How to Actually Start Investing
The best plan for beginner investors is to keep it simple. This could mean setting up regular deposits each month automatically from your savings to your brokerage account. It could also mean setting reminders to check your budget to see if you can increase the amount you invest.
Consider investigating the following options to begin investing:
Set up a 401k retirement account through your employer.
If you haven’t already, reach out directly to your HR to see if your company offers a 401k plan for retirement. They can walk you through how to get started and kick-start your investing right away.
Try a robo-advisor.
There are a number of robo-advisors that are designed to make investment easy. Popular options include SoFi, Vanguard, and Stash.
Sign up for an app designed for beginning investors.
It is easy and free to set up an account with a number of investing apps, such as those listed above in the resources section.
Once you download the app, follow the instructions to set up an account and begin investing. The most common way to invest money in these apps is through stocks. There are many to choose from, so the next step is to start researching companies you want to buy stock in.
Invest directly through your brokerage account.
A number of banks also have brokerage accounts. Charles Schwab, for example, offers a brokerage account that’s free to open with a savings account.
From there, you can transfer money directly from your savings account into your brokerage account and start buying stocks immediately.
Spread Your Money Out
Both Yong and Wang suggest that you diversify your investments. In other words, make sure your money is spread out across different types of investments to reduce your risk.

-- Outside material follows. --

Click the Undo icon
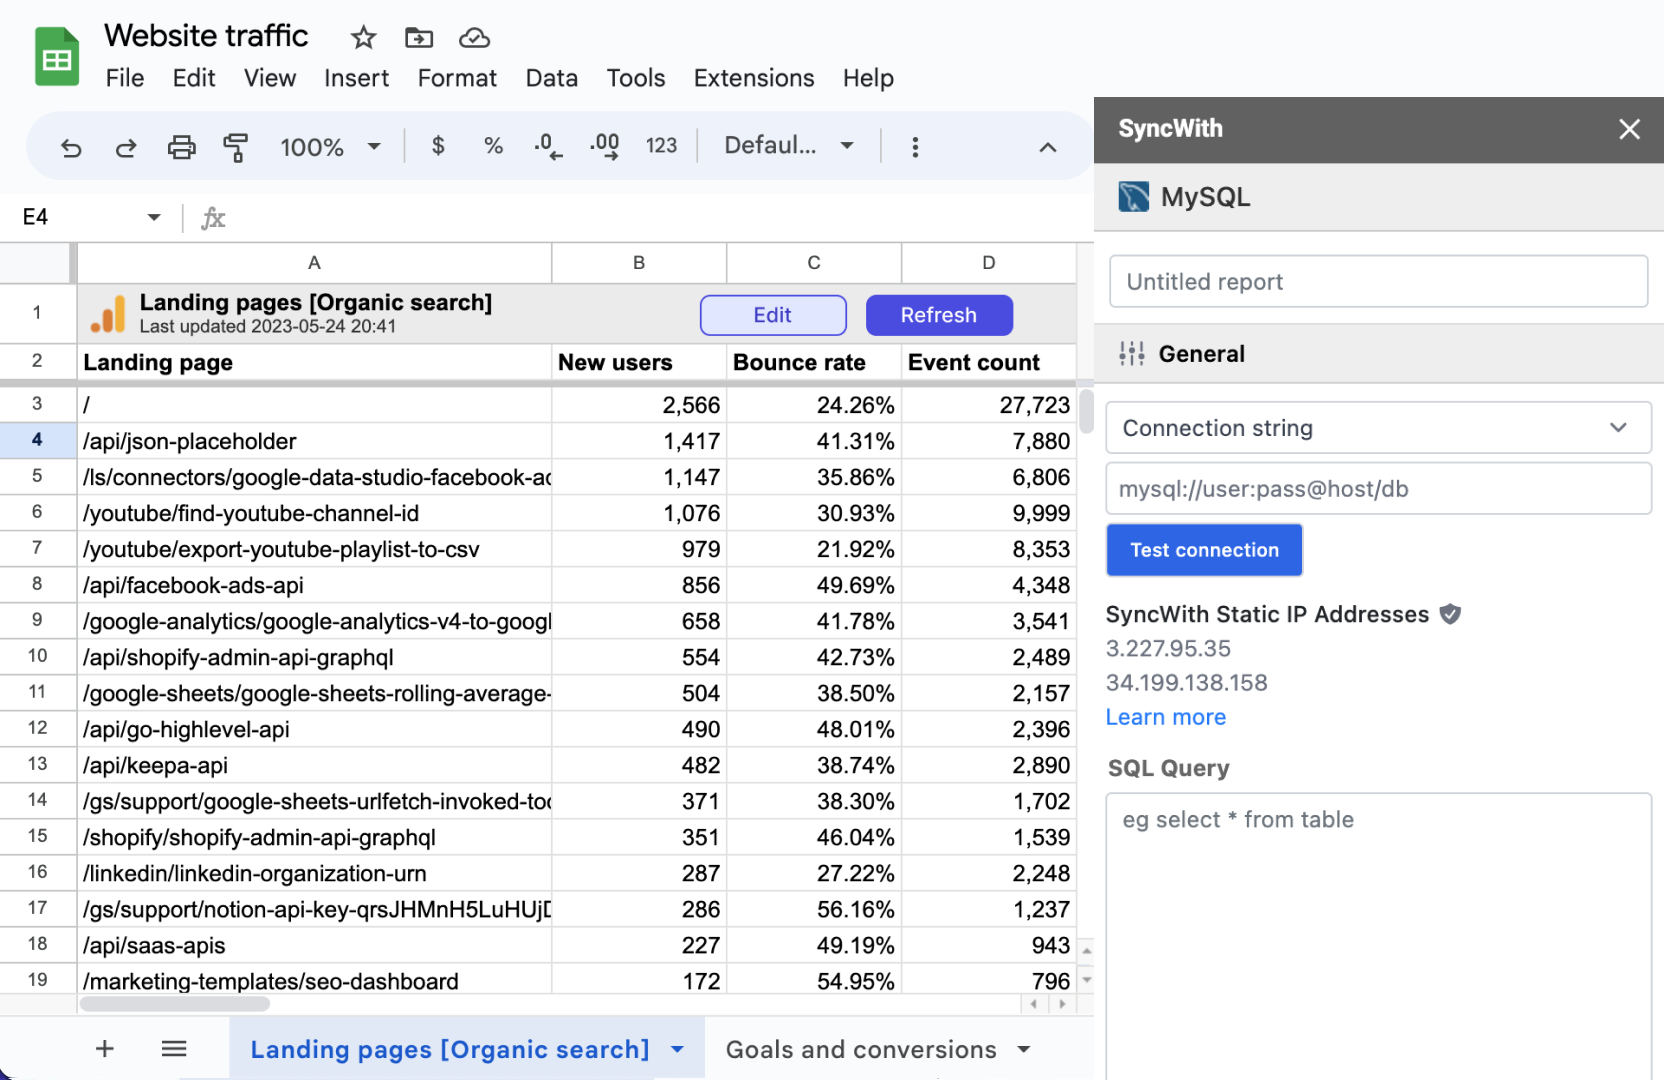 [70, 146]

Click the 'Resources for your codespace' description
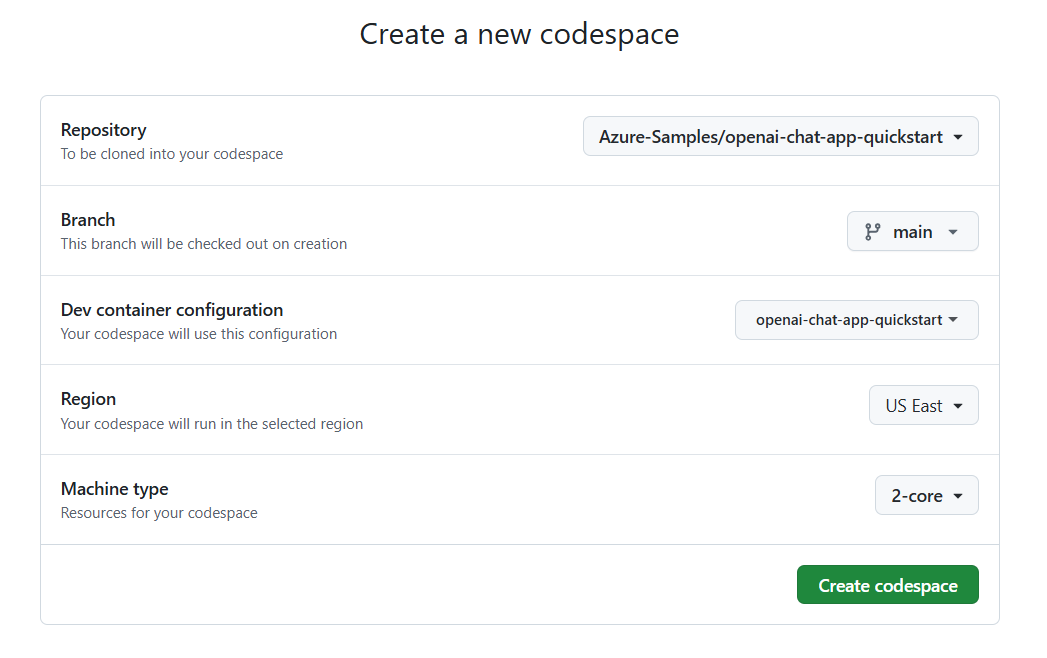(159, 513)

Depending on your investment platform, this type of reduced risk investment diversification may happen automatically. For example, with a robo-advisor, or an app, investment diversification may be an automatic setting. If you so choose, you can read up on the default settings and adjust them.
For many investors, products like mutual funds or exchange-traded funds (ETFs) help to spread the risk. These investment products offer a bunch of stocks and bonds across industries and sectors instead of purchasing individual ones.

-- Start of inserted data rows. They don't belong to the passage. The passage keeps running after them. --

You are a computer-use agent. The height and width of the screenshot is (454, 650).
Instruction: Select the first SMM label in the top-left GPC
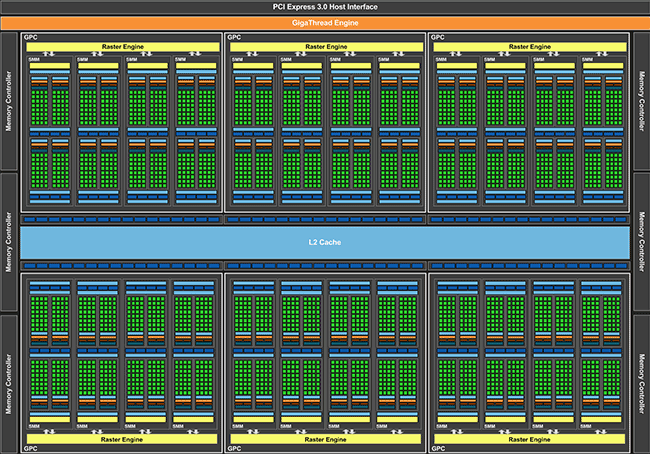coord(33,59)
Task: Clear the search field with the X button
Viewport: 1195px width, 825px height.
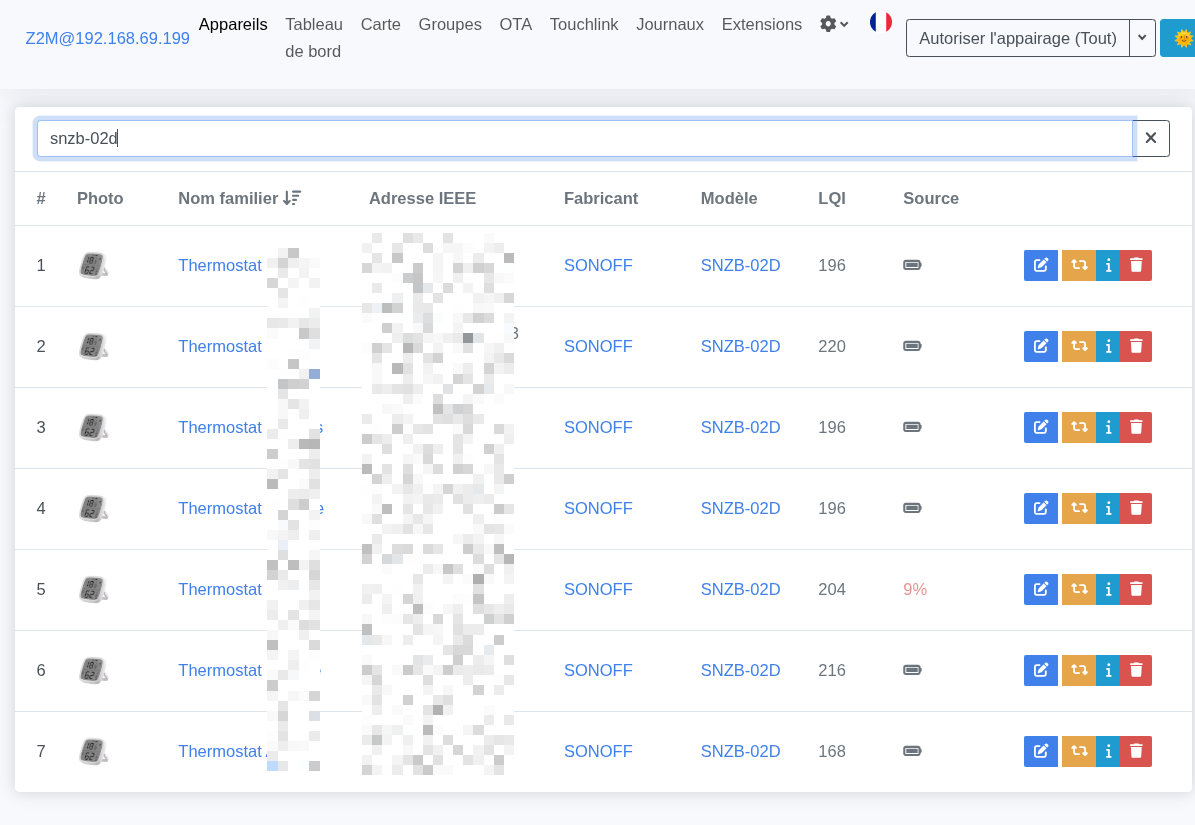Action: point(1151,138)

Should You Hire a Financial Advisor?
In many cases, it’s perfectly fine to start investing on your own. You may have an employer-sponsored program or use a product designed for newbies. However, if you feel like you want the help of a professional, start with a little research.

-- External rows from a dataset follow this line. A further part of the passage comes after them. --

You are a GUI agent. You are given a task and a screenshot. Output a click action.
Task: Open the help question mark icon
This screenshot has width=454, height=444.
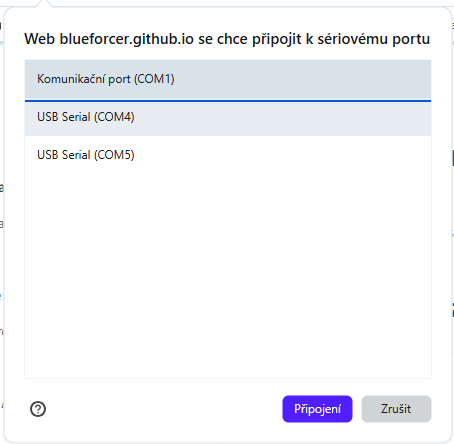38,409
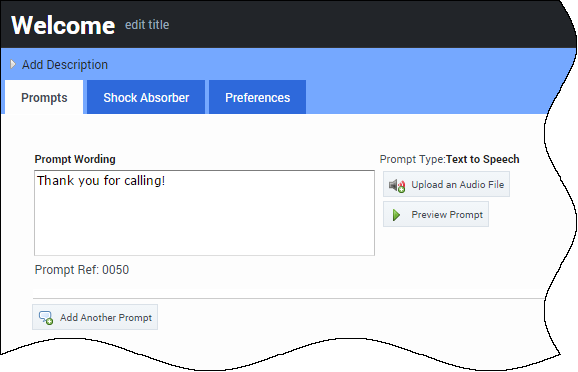Expand the Add Description triangle arrow
The image size is (578, 372).
click(13, 65)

Yong cautions that not all advisors are created equal. Some financial planners will suggest investment products that result in them getting a higher commission, not necessarily what’s best for you. She suggests asking people you trust for suggestions and then interviewing several of them before deciding on whom to hire.
Ask about their background, investment philosophy, and experience. Perhaps most importantly, ask how they get paid, whether it’s a percentage from your investment portfolio or a flat-fee upfront.
“A good advisor should explain the risks involved with investing and not try to over-promise their performance results,” Yong says. “They will also ask you to bring proper documentation such as your investment statements, net worth, expenses, and tax return in order to offer you the best advice.”
Looking for a middle-of-the-road option? Robo-advisors are programmed to develop smart investment portfolios for you, depending on your goals and risk tolerance. They can help you learn and become familiar with the investment world.
Whatever investment route you choose, make sure you’re not investing in anything you don’t understand. If you don’t know something, ask. We were all beginners at one point.